Much urban land in the kingdom is owned by wealthy individuals or companies who prefer holding it as a store of value, or trading it for speculative profits, to the process of developing it.
The cabinet decision aims to push more land out into the market, where it can be developed, in order to address Saudi Arabia's shortage of affordable housing.
In the long run this could spur the construction and real estate industries, as well as the overall economy. In the short term, however, some investors worry it may hurt listed companies with large land banks.
Shares in major real estate developer Dar Al Arkan sank 4.5 per cent in early trade, while Emaar Economic City dropped 3.1 per cent.
Construction firm Abdullah Abdul Mohsin Al-Khodari and Sons, which could benefit from new building contracts, climbed 1.5 per cent.

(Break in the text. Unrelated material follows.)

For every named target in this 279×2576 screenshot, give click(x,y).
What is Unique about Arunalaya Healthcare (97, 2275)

The overall Saudi stock index edged up 0.3 per cent.
The cabinet gave no details of the likely size of the tax, how it would be implemented, or a timetable for introducing it. An economic council will make proposals to the Shura Council, a top advisory body.
It is not clear whether land held by companies and specifically property developers will be taxed, or whether the levy will merely target individual land holders. Comments by individual Saudi investors on trading websites on Tuesday were mixed, with some viewing the tax as positive for real estate firms and others predicting it would prove negative.